A new dialect Mirror the existing layout under include/Dialect/, lib/Dialect/, and lib/Analysis/. Register it in tools/qoala-opt/qoala-opt.cpp.
A new translation target (e.g. a different .iqoala variant) include/Target/<Name>/, lib/Target/<Name>/, and a register*Translations() call in tools/qoala-translate/qoala-translate.cpp.
A change to the qnet Python bindings lib/Python/mlir_qnet/dialects/qnet.py (Python-side conveniences) or lib/Python/QNetExtension.cpp (custom types). The TableGen-driven op bindings are auto-generated from Dialect/QNet/QNet.td.

For the mechanical details of declaring passes, ops, and dialects, see the Developer's guide.

Tests

The lit test suite lives in test/, organized into test/IR/{HIR,MIR,LIR}/ for the canonical-form tests at each IR, test/Passes/ for per-pass behavioral tests, test/Conversion/{HIRtoMIR,MIRtoLIR}/ for the lowerings, test/Translation/ for the qoala-translate output, and test/Angles/ for the angle-discretization tests. Run the suite from the repo root with ./llvm/build/bin/llvm-lit test. qoala-opt must be on PATH for the tests to find it. When you add a pass or op, add a corresponding .mlir test (input → expected output via // RUN: and // CHECK: lines); existing tests are good templates.

Code style

C++ is formatted with clang-format-18 — other versions reformat the codebase in incompatible ways. The scripts/check-clang-format.sh script runs the check, and it is expected to be clean before merge. TableGen .td files follow MLIR upstream conventions: ops grouped by purpose, let summary always set, let description only when there is something non-obvious to say. C++ namespaces match the MLIR convention: qoala::dialects::<dialect> for dialect code, qoala::analysis for passes (this is the namespace the GEN_PASS_REGISTRATION macro targets), qoala::conversion for conversions, qoala::translate for translations.

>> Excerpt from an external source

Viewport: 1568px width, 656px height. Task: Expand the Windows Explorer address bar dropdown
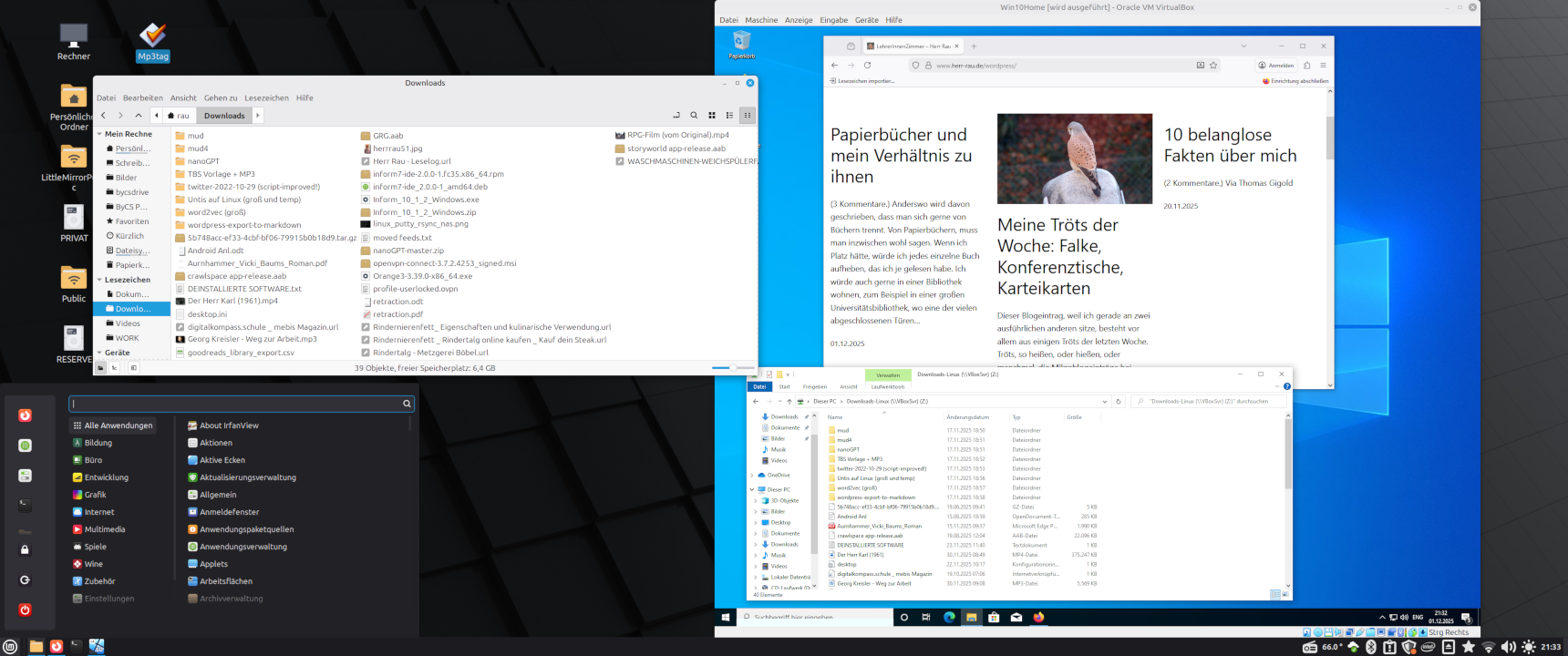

How qoala-mlir relates to euqalyptus

euqalyptus is the user-facing Python frontend. Its only direct dependency on this repo is the qnet Python bindings package described in Python bindings. The contract between the two is simple: euqalyptus compiles user Python into a qnet-dialect MLIR module (Qoala HIR); that module is fed into qoala-opt, which lowers it through MIR to LIR; and qoala-translate --mlir-to-iqoala produces the textual .iqoala executable.

A change to a qnet op or to the qnet Python builders has a direct impact on euqalyptus's emitted IR, while additions to euqalyptus's SDK do not affect this repo unless they introduce new HIR ops. When making changes that span both repos, the cleanest order is to land the new ops or passes in qoala-mlir first (the qnet Python bindings get updated automatically when you rebuild), then update the euqalyptus AST builders to use the new ops, and finally add tests on both sides — test/IR/HIR/*.mlir here, tests/bindings/*.py over there.

Reporting issues / proposing changes

Open an issue in the repository's tracker. The most useful issues include the minimal .mlir (for backend bugs) or Python snippet (for frontend bugs) that reproduces the problem, the exact pass invocation if applicable (qoala-opt input.mlir --pass-1 --pass-2=opt=val …), and the output of qoala-opt --version (or the commit hash you built from). For new features, a short design note in the issue helps reviewers a lot — especially when adding a new dialect, a new pass with non-trivial cost-model interactions, or a new translation target.